*Work task*:
Write out, exactly and in full, the line where "This screenshot has height=682, width=263." appears together with all lines that follow it in the entries below. Do not include pictures.

*Data for this exercise*:
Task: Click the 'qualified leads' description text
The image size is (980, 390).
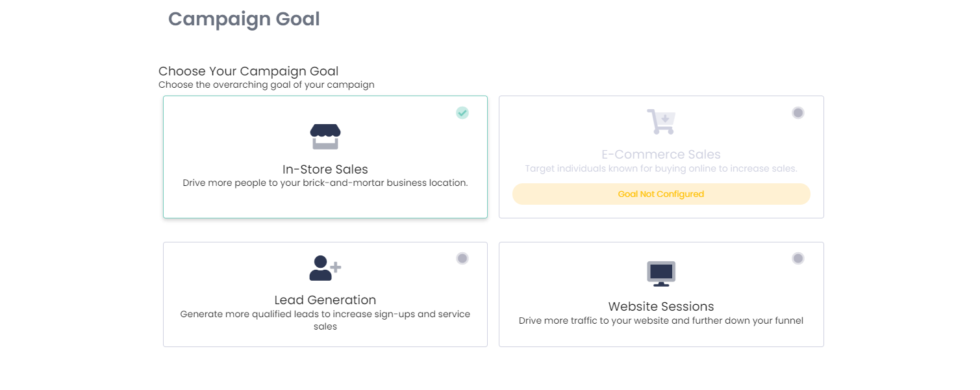Action: point(325,314)
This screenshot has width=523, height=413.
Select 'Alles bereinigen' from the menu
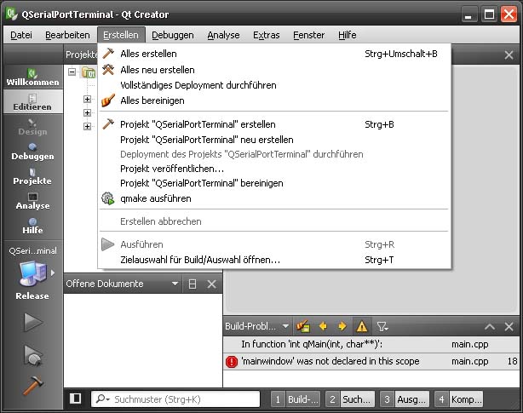[152, 100]
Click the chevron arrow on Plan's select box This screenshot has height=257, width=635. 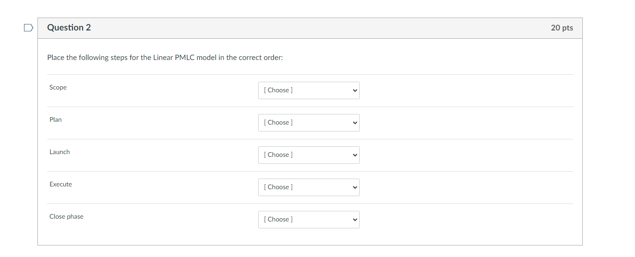click(x=355, y=123)
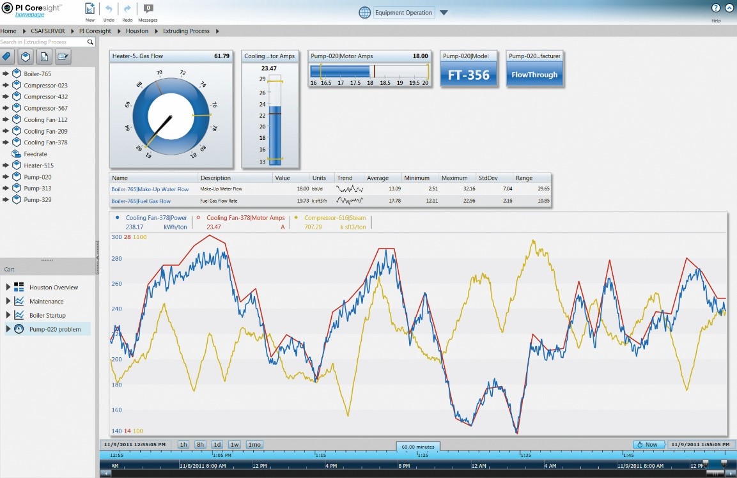Screen dimensions: 737x478
Task: Click the search magnifier icon
Action: [x=90, y=42]
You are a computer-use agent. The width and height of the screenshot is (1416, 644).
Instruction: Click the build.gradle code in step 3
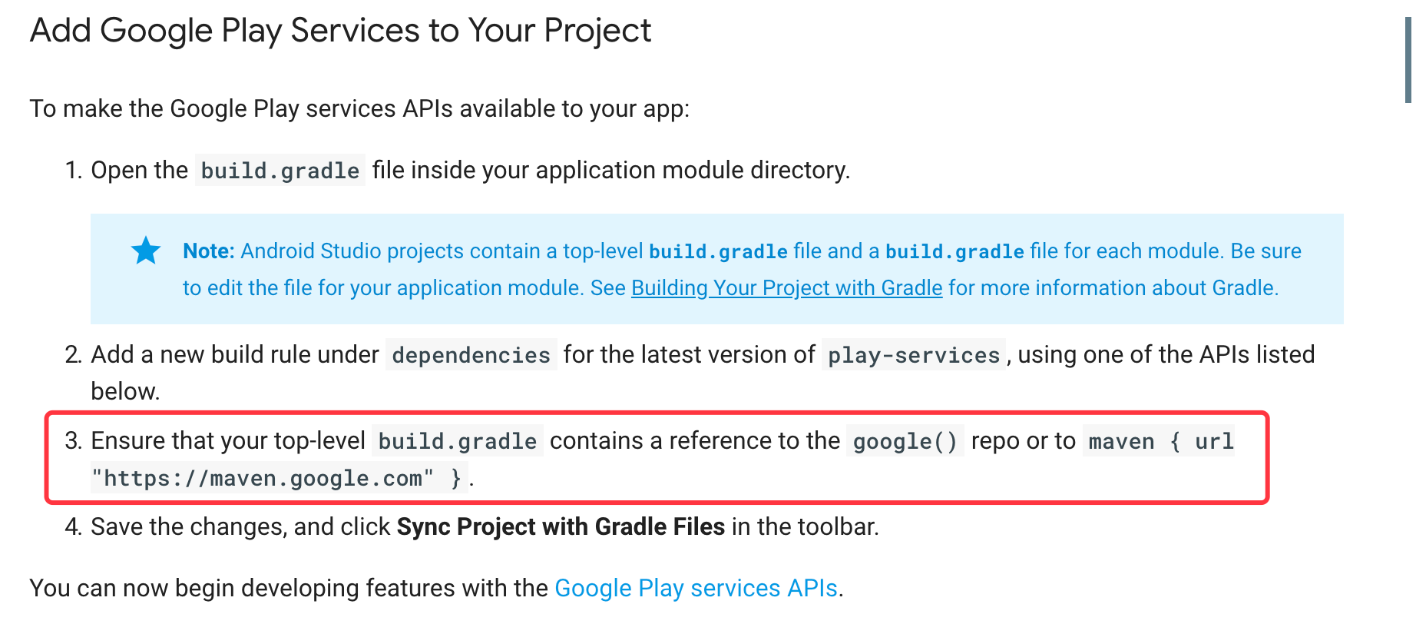coord(457,441)
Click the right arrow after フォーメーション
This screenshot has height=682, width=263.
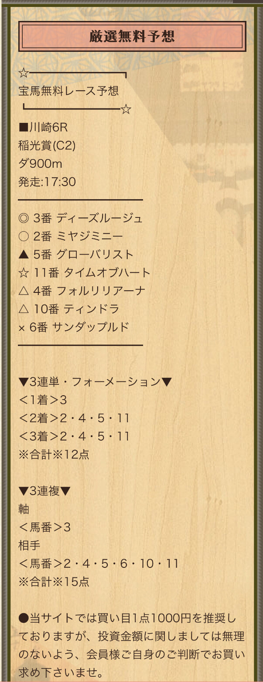pyautogui.click(x=167, y=382)
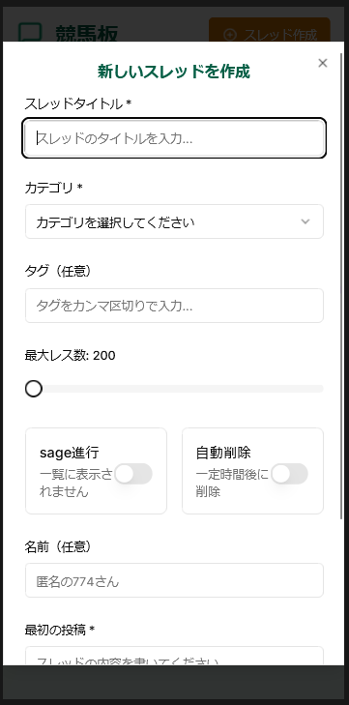
Task: Click the 競馬板 site title
Action: tap(87, 34)
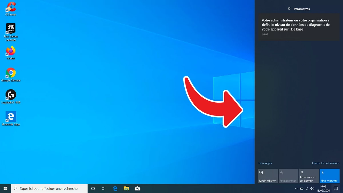
Task: Toggle Mode tablette in the Action Center
Action: click(x=268, y=176)
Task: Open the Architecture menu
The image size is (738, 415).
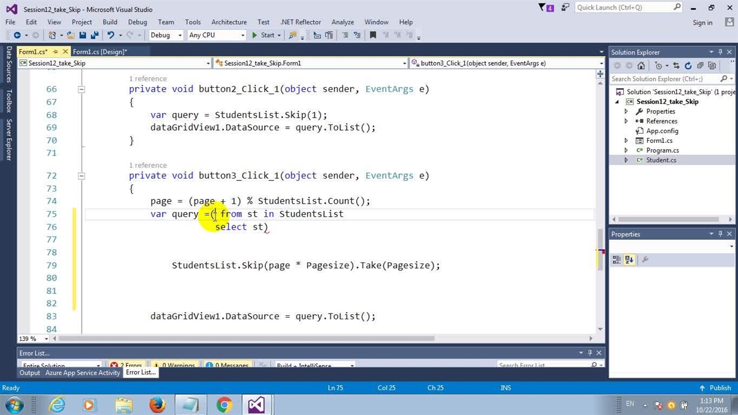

*Exercise answer*:
This screenshot has height=682, width=263.
pyautogui.click(x=167, y=382)
Task: Click the 競馬板 site title
Action: tap(87, 34)
Task: Toggle Mode tablette in the Action Center
Action: click(x=268, y=176)
Task: Open the Architecture menu
The image size is (738, 415).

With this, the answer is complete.